• _WORK INSTRUCTIONS_
In the records below, find the line containing "Task: Open the エンド ユーザー ライセンス契約 link" and retype it and every line after it exactly, adding nothing.

Stored items:

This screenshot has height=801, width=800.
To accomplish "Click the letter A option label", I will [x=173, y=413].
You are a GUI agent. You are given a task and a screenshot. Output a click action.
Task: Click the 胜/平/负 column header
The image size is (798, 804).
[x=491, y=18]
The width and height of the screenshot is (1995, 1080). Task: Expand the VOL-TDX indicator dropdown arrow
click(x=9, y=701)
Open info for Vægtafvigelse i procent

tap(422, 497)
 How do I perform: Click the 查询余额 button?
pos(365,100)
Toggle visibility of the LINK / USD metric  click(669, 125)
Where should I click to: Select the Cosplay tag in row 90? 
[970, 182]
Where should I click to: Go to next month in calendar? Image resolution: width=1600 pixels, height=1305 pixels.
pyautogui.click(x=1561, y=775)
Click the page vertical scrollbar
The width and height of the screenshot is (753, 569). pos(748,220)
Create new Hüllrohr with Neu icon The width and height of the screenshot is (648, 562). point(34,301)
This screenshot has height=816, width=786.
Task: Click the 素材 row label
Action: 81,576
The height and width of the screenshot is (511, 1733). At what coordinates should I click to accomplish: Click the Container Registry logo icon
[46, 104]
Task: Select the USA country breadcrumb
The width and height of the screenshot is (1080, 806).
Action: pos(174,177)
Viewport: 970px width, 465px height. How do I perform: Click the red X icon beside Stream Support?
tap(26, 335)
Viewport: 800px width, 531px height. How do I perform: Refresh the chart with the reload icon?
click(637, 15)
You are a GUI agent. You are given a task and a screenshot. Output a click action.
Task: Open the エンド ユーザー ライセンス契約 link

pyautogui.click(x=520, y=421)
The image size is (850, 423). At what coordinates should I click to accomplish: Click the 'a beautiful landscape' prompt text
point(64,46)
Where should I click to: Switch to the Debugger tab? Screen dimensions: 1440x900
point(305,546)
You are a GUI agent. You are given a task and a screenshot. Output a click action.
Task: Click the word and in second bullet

• _SOLUTION_
Task: Open the エンド ユーザー ライセンス契約 link

pyautogui.click(x=520, y=421)
The image size is (850, 423). At what coordinates should I click to accomplish: Click the 'a beautiful landscape' prompt text
point(64,46)
Where should I click to: Switch to the Debugger tab? Screen dimensions: 1440x900
point(305,546)
You are a GUI agent. You are given a task and a screenshot. Output a click action.
Task: Click the word and in second bullet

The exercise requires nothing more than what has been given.